Kami berbagi segalanya bersama. Shania bahkan membantu usahaku, mendengar
kisahku, sedihku dan segala curahan hatiku. Shania membantu mengobati
luka-lukaku. Luka yang kudapatkan ketika Banu terlalu sulit mengendalikan
dirinya. Bodohnya aku, kepercayaan berlebihan bisa membutakan. Shania adalah
sumber kebahagiaan Banu yang baru. Aku merasa terkhianati dan Shania sebaliknya
malah menusukku dengan cara yang kejam sekali.
***
"Apa yang kamu minta dalam
doamu? Agar aku bahagia selalu? Misalkan, bahagia hanya mau datang padaku jika
aku tanpamu. Maukah kamu meninggalkanku?" Banu dengan masih berbaring di
tempat tidur kami malah melontarkan permintaan yang tak pernah aku pikirkan.

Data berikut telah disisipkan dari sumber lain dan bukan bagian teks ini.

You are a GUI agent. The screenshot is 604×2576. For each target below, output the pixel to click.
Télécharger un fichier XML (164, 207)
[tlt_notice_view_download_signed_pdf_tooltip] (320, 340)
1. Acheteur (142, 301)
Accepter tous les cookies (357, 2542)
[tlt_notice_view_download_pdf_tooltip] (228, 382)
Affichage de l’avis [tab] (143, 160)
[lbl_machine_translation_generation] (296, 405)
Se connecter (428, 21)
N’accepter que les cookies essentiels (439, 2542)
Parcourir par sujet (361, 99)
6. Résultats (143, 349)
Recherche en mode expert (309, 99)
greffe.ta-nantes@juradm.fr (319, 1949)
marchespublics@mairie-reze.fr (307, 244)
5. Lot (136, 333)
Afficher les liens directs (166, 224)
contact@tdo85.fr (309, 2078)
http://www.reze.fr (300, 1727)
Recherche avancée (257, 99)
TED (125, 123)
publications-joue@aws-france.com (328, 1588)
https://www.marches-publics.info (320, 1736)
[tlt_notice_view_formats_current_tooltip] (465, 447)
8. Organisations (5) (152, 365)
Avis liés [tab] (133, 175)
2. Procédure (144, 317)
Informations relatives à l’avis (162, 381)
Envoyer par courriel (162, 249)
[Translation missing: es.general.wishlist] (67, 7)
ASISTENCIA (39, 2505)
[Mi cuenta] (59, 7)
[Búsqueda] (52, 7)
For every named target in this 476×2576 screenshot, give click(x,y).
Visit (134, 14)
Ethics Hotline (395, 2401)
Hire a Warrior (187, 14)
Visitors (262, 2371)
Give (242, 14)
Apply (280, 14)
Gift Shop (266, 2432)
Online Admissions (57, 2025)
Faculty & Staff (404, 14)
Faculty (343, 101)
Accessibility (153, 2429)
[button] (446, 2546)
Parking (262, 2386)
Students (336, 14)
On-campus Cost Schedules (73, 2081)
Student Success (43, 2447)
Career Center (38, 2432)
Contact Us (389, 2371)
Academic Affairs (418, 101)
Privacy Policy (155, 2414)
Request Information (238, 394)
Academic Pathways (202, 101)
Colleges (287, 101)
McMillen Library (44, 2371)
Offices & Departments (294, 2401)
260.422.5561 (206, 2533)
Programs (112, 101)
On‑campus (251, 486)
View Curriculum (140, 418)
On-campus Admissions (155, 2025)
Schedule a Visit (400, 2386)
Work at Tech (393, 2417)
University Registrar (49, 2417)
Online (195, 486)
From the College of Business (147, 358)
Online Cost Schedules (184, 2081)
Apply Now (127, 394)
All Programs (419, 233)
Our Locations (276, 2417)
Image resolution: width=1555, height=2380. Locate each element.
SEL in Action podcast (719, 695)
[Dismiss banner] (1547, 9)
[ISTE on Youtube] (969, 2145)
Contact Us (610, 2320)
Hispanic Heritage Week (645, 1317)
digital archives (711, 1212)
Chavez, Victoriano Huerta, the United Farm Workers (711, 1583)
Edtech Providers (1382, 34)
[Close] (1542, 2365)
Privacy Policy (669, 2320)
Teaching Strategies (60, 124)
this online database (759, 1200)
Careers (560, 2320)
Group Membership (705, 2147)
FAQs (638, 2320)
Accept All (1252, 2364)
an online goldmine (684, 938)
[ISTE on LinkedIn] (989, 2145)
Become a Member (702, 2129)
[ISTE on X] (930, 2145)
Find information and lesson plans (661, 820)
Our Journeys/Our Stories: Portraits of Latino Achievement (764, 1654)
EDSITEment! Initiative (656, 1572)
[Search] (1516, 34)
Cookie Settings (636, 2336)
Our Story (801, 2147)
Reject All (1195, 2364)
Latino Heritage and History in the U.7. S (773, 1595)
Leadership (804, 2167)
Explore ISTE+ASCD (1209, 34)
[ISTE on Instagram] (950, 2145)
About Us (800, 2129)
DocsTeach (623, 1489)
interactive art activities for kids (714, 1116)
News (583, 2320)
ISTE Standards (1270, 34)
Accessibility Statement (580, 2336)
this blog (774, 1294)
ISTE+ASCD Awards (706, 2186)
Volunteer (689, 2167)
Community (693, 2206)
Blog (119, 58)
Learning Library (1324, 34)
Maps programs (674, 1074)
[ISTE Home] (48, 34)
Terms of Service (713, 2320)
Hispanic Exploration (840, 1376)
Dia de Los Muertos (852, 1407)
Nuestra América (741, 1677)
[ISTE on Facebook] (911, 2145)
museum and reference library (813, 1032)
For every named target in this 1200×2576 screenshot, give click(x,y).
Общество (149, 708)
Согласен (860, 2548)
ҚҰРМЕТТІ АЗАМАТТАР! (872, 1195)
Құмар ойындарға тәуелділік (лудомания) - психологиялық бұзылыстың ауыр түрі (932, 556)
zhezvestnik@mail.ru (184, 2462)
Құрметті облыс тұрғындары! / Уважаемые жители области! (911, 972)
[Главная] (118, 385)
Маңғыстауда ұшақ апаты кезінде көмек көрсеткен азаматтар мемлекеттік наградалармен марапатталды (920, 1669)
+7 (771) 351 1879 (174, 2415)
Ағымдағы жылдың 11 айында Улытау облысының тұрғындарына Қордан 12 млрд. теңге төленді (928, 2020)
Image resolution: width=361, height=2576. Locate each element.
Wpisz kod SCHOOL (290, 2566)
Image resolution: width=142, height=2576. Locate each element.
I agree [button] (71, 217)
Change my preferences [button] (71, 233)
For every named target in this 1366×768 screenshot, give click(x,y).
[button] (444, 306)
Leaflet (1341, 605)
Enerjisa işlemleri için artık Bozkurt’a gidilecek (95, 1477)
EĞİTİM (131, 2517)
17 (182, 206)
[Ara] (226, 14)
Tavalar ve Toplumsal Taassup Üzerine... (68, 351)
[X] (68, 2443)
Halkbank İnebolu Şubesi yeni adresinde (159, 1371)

Aku baru saja memergokinya membagi tempat tidur kami dengan Shania. Tiga tahun
tamparan yang pernah mampir dipipiku bahkan jika disatukan, rasanya tak
sebanding dengan tusukan yang sedang merobek hatiku. Sebaliknya Shania tak
bicara. Dia hanya memunggungiku. Dengan mengenakkan kimono tidurku, dia duduk
di depan meja riasku. Dari cermin yang memantulkan wajahnya yang kulihat tak
ada sedikitpun penyesalan terlukis di sana, sebaliknya dia memberi senyuman
ketika aku memutuskan meninggalkan mereka berdua.
***
Setahun berlalu. Aku dan putriku
meninggalkan kota kami yang lama, dan memutuskan untuk hidup baru―secepatnya setelah perceraianku
dikabulkan. Satu hal yang kutahu, jangan
pernah meletakkan kebahagiaanmu pada orang lain. Letakkanlah kebahagiaanmu hanya
pada Tuhanmu.
Pagi ini aku mendapat telepon
yang mengejutkan, dari Shania. Setahun ini kabar mereka―baik Banu atau Shania tak pernah kudengar. Shania memohon
untuk dapat bertemu denganku sekali saja. Dengan enggan aku mengiyakan
permintaannya.
Tak ada lagi Shania yang
kukenal, dia yang duduk di hadapanku lebih mirip dengan orang lain, seseorang
yang jauh lebih tua. Seseorang yang terlihat jauh berbeda. Dia tersenyum
padaku, tangannya menggengam erat tanganku.
"Maafkan aku, karena aku
membuat keputusan semauku." Dia berkata dengan suara parau.
Alih-alih membicarakan
pengkhianatannya, dia malah mengatakan seolah ini masalah lainnya. Aku membuang
mukaku, tak ingin menatap wajahnya lebih lama. Aku takut rasa iba meluluhkanku.
"Bukankah kita harus
meluruskan masalah kita, bukannya memutuskan tali silaturahmi kita?"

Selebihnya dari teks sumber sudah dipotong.